To: Mrs. Lydia Mandel. From: Marion 1948
Sammy, has been very ill but is coming along O.K. Gall stone attack.
Marion
*Alternatively, it could say “Sorry have been very ill”, however the following “but is coming along O.K.” changes tense and thus feels incongruous. Therefore, my best guess is that the first word is a name (Sammy, or perhaps Avery).
This may be one of the “later” cards I’ve blogged about, though it’s certainly not the oldest in my collection. However, it was serendipity that I chose this card today.
On July 29, 1948, the Summer Olympics opened in London. This was the first Summer Olympics held since the 1936 games held in Berlin. The fact that the games were held, and in London of all places, indicates that nations were beginning to heal after the devastation of World War II.
Despite the world uniting in sportsmanship, tensions between the United States and Russia were heating up. On July 22, President Truman issued a peacetime draft, and ten communist leaders were arrested under the Alien Registration Act. In fact, the second Red Scare had begun
It’s amidst these conflicting events (sportsmanship and fear mongering) that Sammy (or Avery, or Marion) had a gall attack. Now, I don’t know if you’ve ever had a gall attack, but if you haven’t — they are awful. I call them the “stabbies” because it’s like a sharp pain entering the space just above your stomach. Nothing helps but time. I’m lucky enough that I’ve only had two or three in my lifetime.

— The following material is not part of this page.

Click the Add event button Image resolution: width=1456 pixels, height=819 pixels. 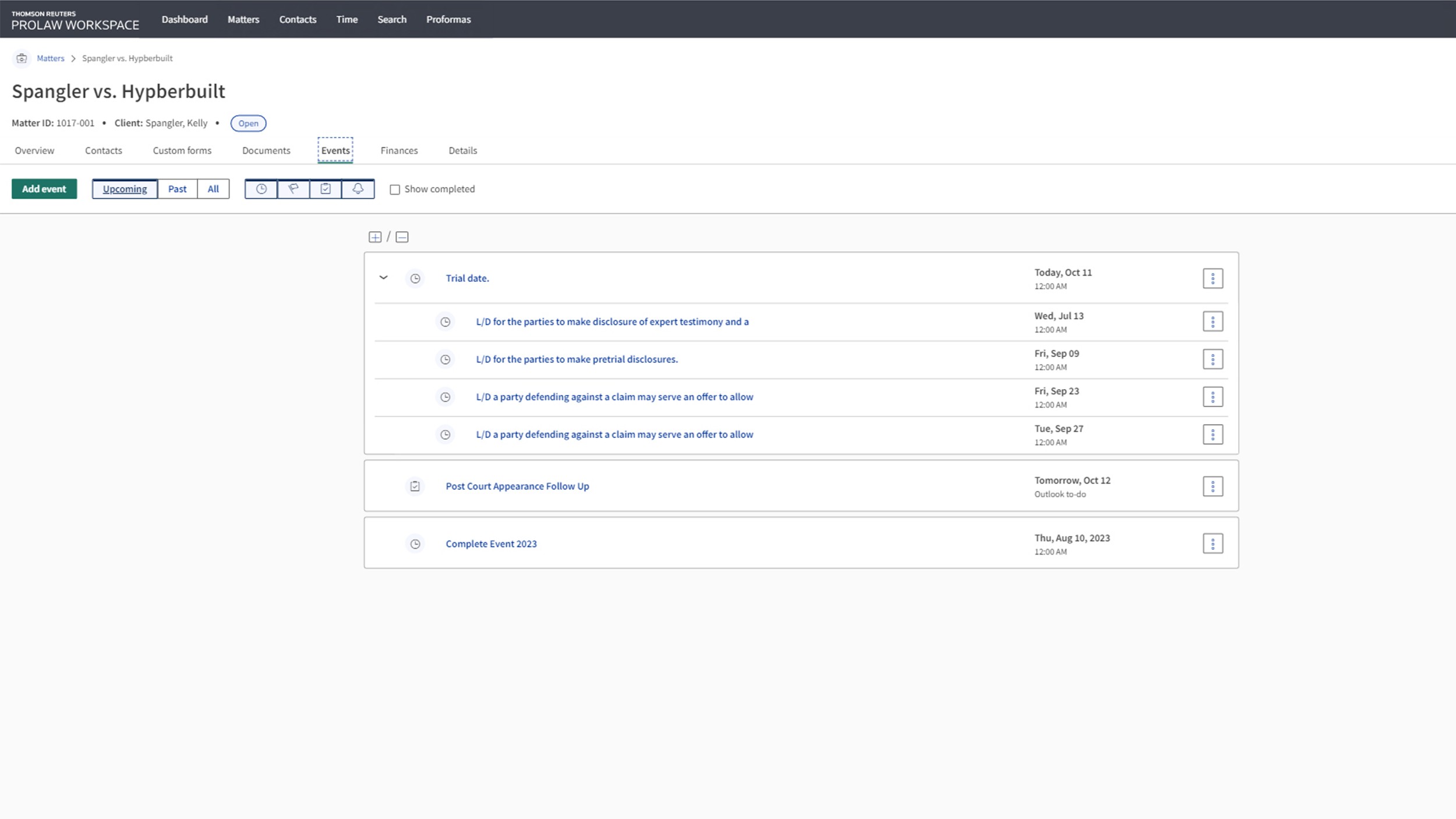tap(44, 189)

I also have the benefit of modern medicine if they get too bad. In 1948, there’s not much to do but wait, and I imagine that time probably crept by at a snail’s pace for the poor patient.
I have no evidence of this, but I imagine that Sammy is a child, Marion the mother, and Lydia the grandmother…or perhaps sister to Marion. Again, there’s nothing that indicates any sort of relationship barring the existing postcard, but in my mind…it’s a multi-generational connection.
I did find a “Lydia Mandel”, who was a Russian artist. However, everything I see indicates she was active in France, so I find it difficult to believe thats our Lydia. The address on the postcard still exists — it’s a quaint apartment in the Bronx. For us, Sammy and Marion and Lydia’s story must therefore end with this card. However, the fifties hadn’t yet begun, and the sixties were a decade away. The coming decades were a time of great inner change and turmoil in the United States.
I guess it was sort of like a gall stone attack in that respect.